PROBLEM TO WORK ON: Every line below between the one holding "Viewport: 1456px width, 820px" and the one holding "Open receipt 81529620251130005030", inclusive, should be copied exactly, and no other line.

Start of SUPPLIED DATA

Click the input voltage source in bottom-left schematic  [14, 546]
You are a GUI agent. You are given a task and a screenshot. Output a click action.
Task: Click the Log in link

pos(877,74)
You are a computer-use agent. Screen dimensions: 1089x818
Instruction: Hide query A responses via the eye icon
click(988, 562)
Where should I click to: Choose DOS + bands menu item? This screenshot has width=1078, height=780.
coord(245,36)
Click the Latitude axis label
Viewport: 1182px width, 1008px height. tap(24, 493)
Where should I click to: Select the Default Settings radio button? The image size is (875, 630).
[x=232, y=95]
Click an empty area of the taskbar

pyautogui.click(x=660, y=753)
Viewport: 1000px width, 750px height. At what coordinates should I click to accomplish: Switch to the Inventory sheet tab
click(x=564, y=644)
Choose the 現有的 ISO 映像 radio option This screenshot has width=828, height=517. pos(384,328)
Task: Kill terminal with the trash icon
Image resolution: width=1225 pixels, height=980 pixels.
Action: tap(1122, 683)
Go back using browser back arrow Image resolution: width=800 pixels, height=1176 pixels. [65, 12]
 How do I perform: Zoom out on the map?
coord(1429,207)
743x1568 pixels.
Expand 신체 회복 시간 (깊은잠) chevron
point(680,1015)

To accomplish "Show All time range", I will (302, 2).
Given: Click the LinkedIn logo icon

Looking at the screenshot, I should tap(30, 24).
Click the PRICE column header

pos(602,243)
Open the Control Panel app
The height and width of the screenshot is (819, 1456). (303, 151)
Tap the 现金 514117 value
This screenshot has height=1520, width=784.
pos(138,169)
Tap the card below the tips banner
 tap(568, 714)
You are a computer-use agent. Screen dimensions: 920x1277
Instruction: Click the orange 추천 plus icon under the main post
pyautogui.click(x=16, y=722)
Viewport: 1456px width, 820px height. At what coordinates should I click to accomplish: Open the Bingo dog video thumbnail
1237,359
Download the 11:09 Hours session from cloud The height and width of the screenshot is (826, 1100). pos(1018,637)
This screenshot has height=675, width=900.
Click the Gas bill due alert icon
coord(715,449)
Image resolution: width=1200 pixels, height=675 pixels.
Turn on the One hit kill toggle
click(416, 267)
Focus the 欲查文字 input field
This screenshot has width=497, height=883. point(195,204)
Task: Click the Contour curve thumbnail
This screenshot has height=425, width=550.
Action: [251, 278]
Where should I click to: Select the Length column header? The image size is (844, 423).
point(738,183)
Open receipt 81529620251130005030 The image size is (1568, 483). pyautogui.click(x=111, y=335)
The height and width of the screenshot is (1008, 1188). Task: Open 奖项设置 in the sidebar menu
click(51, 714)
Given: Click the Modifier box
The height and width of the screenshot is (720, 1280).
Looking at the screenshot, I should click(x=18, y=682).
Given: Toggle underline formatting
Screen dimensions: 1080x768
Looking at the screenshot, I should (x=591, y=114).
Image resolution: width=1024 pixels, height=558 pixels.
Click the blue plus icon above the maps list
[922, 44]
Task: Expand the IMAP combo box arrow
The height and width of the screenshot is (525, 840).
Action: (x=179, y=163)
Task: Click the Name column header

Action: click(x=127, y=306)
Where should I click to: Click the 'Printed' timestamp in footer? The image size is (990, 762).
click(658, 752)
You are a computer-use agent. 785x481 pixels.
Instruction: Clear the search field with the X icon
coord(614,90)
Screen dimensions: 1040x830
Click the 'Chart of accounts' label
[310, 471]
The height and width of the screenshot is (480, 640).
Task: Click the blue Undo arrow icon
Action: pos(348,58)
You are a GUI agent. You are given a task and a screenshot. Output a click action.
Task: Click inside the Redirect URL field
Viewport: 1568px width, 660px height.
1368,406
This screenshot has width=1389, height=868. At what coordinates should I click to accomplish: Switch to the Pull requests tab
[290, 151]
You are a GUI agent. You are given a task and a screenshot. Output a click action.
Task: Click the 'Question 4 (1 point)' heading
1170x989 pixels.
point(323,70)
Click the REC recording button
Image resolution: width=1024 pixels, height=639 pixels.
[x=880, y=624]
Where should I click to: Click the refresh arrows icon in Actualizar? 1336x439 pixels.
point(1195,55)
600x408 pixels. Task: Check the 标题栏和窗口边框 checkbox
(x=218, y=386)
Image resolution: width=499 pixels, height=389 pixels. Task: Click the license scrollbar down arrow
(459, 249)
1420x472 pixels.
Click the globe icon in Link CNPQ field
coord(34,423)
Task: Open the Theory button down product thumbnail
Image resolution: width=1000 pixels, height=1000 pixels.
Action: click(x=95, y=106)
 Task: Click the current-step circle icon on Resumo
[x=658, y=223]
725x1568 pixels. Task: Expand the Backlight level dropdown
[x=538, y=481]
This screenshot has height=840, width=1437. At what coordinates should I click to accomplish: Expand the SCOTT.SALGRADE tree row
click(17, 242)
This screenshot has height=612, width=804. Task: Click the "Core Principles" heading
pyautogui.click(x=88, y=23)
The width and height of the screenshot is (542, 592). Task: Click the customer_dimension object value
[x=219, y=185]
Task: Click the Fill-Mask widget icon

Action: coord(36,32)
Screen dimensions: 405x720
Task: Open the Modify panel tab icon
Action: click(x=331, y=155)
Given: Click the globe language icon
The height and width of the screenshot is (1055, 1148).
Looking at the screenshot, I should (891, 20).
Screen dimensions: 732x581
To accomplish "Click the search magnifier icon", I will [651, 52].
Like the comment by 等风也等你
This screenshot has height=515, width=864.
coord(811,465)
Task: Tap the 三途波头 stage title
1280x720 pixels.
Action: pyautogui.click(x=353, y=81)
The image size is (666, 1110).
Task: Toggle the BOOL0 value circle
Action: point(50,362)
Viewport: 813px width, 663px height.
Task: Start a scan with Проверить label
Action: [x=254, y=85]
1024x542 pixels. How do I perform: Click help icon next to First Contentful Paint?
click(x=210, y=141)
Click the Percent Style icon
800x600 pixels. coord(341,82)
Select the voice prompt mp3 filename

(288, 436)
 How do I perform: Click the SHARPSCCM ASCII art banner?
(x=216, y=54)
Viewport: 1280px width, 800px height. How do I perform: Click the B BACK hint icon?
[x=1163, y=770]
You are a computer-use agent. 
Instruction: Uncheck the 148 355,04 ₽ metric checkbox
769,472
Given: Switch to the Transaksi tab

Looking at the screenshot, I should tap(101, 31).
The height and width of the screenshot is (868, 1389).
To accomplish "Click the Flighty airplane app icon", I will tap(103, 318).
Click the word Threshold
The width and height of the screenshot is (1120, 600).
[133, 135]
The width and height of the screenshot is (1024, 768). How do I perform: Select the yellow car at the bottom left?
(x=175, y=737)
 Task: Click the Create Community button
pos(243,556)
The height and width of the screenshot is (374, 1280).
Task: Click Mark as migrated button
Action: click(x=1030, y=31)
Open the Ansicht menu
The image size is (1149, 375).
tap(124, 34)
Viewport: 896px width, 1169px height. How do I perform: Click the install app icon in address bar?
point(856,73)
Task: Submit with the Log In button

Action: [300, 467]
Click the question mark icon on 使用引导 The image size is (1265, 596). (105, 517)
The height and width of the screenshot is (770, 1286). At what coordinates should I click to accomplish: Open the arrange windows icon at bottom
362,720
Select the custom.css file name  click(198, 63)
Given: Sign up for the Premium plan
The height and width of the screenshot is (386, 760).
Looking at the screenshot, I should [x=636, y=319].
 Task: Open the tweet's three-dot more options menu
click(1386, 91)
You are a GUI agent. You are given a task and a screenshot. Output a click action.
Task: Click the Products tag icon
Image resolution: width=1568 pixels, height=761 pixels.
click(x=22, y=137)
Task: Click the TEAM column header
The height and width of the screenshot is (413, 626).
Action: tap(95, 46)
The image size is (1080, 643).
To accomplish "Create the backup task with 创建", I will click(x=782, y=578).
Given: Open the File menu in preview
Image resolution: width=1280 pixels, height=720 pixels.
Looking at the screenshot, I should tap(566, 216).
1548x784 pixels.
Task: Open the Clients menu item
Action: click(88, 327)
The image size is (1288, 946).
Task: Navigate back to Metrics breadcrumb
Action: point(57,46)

End of SUPPLIED DATA

TASK ANSWER:
Viewport: 1456px width, 820px height. At what coordinates should I click to accomplish: Open the Bingo dog video thumbnail
1237,359
Download the 11:09 Hours session from cloud The height and width of the screenshot is (826, 1100). pos(1018,637)
This screenshot has height=675, width=900.
Click the Gas bill due alert icon
coord(715,449)
Image resolution: width=1200 pixels, height=675 pixels.
Turn on the One hit kill toggle
click(416, 267)
Focus the 欲查文字 input field
This screenshot has width=497, height=883. point(195,204)
Task: Click the Contour curve thumbnail
This screenshot has height=425, width=550.
Action: [251, 278]
Where should I click to: Select the Length column header? The image size is (844, 423).
point(738,183)
Open receipt 81529620251130005030 The image size is (1568, 483). pyautogui.click(x=111, y=335)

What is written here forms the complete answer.